Assignment:
An exact printout of all the entries is required.

Task input:
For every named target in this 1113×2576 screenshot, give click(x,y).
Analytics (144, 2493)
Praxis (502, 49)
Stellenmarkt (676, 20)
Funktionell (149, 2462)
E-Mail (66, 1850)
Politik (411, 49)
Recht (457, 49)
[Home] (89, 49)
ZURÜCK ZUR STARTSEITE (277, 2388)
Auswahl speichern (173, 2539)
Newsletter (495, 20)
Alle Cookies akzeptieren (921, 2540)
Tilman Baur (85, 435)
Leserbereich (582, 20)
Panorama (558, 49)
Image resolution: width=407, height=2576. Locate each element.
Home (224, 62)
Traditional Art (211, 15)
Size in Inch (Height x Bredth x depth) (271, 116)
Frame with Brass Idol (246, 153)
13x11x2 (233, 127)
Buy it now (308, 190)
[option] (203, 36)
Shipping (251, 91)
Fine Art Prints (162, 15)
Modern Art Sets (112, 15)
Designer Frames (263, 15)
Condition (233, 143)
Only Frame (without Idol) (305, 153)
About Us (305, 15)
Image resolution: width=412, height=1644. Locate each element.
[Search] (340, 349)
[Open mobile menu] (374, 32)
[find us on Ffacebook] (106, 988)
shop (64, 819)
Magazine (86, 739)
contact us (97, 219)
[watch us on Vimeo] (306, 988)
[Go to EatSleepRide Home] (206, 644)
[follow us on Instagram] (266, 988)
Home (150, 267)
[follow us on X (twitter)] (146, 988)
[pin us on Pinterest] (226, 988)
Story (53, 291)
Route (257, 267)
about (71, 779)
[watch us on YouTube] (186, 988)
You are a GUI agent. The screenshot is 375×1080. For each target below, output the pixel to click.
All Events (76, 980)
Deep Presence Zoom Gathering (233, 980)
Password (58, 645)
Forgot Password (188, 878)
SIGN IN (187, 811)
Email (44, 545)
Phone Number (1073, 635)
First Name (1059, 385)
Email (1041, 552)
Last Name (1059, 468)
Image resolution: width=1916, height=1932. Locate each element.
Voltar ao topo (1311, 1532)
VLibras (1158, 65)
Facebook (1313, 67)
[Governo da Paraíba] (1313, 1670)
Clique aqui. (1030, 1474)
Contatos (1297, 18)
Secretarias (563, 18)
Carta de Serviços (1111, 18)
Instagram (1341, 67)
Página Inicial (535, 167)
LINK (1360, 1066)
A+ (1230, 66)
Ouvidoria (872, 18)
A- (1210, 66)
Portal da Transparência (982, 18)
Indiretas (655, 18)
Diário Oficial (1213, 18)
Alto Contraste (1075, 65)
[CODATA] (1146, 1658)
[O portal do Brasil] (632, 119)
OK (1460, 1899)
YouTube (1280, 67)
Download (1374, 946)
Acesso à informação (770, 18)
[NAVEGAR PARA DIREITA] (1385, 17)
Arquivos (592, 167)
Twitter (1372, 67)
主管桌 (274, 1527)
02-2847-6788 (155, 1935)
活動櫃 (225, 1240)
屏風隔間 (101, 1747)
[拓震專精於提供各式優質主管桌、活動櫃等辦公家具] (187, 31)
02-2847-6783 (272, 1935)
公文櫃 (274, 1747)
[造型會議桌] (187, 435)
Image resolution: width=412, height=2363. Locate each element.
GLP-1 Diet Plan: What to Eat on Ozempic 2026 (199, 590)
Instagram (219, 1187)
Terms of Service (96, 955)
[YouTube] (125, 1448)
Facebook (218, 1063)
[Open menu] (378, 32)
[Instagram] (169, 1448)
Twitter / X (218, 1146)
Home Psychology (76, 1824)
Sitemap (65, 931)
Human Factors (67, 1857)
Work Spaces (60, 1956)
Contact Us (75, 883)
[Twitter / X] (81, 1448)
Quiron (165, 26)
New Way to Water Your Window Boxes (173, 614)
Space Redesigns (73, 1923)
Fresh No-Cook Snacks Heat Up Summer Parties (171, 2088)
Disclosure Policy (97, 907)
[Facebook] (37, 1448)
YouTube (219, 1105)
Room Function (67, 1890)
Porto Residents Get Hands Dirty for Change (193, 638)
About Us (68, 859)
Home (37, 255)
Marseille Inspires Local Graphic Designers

Response below:
For every named target in this 1113×2576 screenshot, give click(x,y).
Analytics (144, 2493)
Praxis (502, 49)
Stellenmarkt (676, 20)
Funktionell (149, 2462)
E-Mail (66, 1850)
Politik (411, 49)
Recht (457, 49)
[Home] (89, 49)
ZURÜCK ZUR STARTSEITE (277, 2388)
Auswahl speichern (173, 2539)
Newsletter (495, 20)
Alle Cookies akzeptieren (921, 2540)
Tilman Baur (85, 435)
Leserbereich (582, 20)
Panorama (558, 49)
Image resolution: width=407, height=2576. Locate each element.
Home (224, 62)
Traditional Art (211, 15)
Size in Inch (Height x Bredth x depth) (271, 116)
Frame with Brass Idol (246, 153)
13x11x2 (233, 127)
Buy it now (308, 190)
[option] (203, 36)
Shipping (251, 91)
Fine Art Prints (162, 15)
Modern Art Sets (112, 15)
Designer Frames (263, 15)
Condition (233, 143)
Only Frame (without Idol) (305, 153)
About Us (305, 15)
Image resolution: width=412, height=1644. Locate each element.
[Search] (340, 349)
[Open mobile menu] (374, 32)
[find us on Ffacebook] (106, 988)
shop (64, 819)
Magazine (86, 739)
contact us (97, 219)
[watch us on Vimeo] (306, 988)
[Go to EatSleepRide Home] (206, 644)
[follow us on Instagram] (266, 988)
Home (150, 267)
[follow us on X (twitter)] (146, 988)
[pin us on Pinterest] (226, 988)
Story (53, 291)
Route (257, 267)
about (71, 779)
[watch us on YouTube] (186, 988)
You are a GUI agent. The screenshot is 375×1080. For each target below, output the pixel to click.
All Events (76, 980)
Deep Presence Zoom Gathering (233, 980)
Password (58, 645)
Forgot Password (188, 878)
SIGN IN (187, 811)
Email (44, 545)
Phone Number (1073, 635)
First Name (1059, 385)
Email (1041, 552)
Last Name (1059, 468)
Image resolution: width=1916, height=1932. Locate each element.
Voltar ao topo (1311, 1532)
VLibras (1158, 65)
Facebook (1313, 67)
[Governo da Paraíba] (1313, 1670)
Clique aqui. (1030, 1474)
Contatos (1297, 18)
Secretarias (563, 18)
Carta de Serviços (1111, 18)
Instagram (1341, 67)
Página Inicial (535, 167)
LINK (1360, 1066)
A+ (1230, 66)
Ouvidoria (872, 18)
A- (1210, 66)
Portal da Transparência (982, 18)
Indiretas (655, 18)
Diário Oficial (1213, 18)
Alto Contraste (1075, 65)
[CODATA] (1146, 1658)
[O portal do Brasil] (632, 119)
OK (1460, 1899)
YouTube (1280, 67)
Download (1374, 946)
Acesso à informação (770, 18)
[NAVEGAR PARA DIREITA] (1385, 17)
Arquivos (592, 167)
Twitter (1372, 67)
主管桌 (274, 1527)
02-2847-6788 (155, 1935)
活動櫃 (225, 1240)
屏風隔間 (101, 1747)
[拓震專精於提供各式優質主管桌、活動櫃等辦公家具] (187, 31)
02-2847-6783 (272, 1935)
公文櫃 (274, 1747)
[造型會議桌] (187, 435)
Image resolution: width=412, height=2363. Locate each element.
GLP-1 Diet Plan: What to Eat on Ozempic 2026 (199, 590)
Instagram (219, 1187)
Terms of Service (96, 955)
[YouTube] (125, 1448)
Facebook (218, 1063)
[Open menu] (378, 32)
[Instagram] (169, 1448)
Twitter / X (218, 1146)
Home Psychology (76, 1824)
Sitemap (65, 931)
Human Factors (67, 1857)
Work Spaces (60, 1956)
Contact Us (75, 883)
[Twitter / X] (81, 1448)
Quiron (165, 26)
New Way to Water Your Window Boxes (173, 614)
Space Redesigns (73, 1923)
Fresh No-Cook Snacks Heat Up Summer Parties (171, 2088)
Disclosure Policy (97, 907)
[Facebook] (37, 1448)
YouTube (219, 1105)
Room Function (67, 1890)
Porto Residents Get Hands Dirty for Change (193, 638)
About Us (68, 859)
Home (37, 255)
Marseille Inspires Local Graphic Designers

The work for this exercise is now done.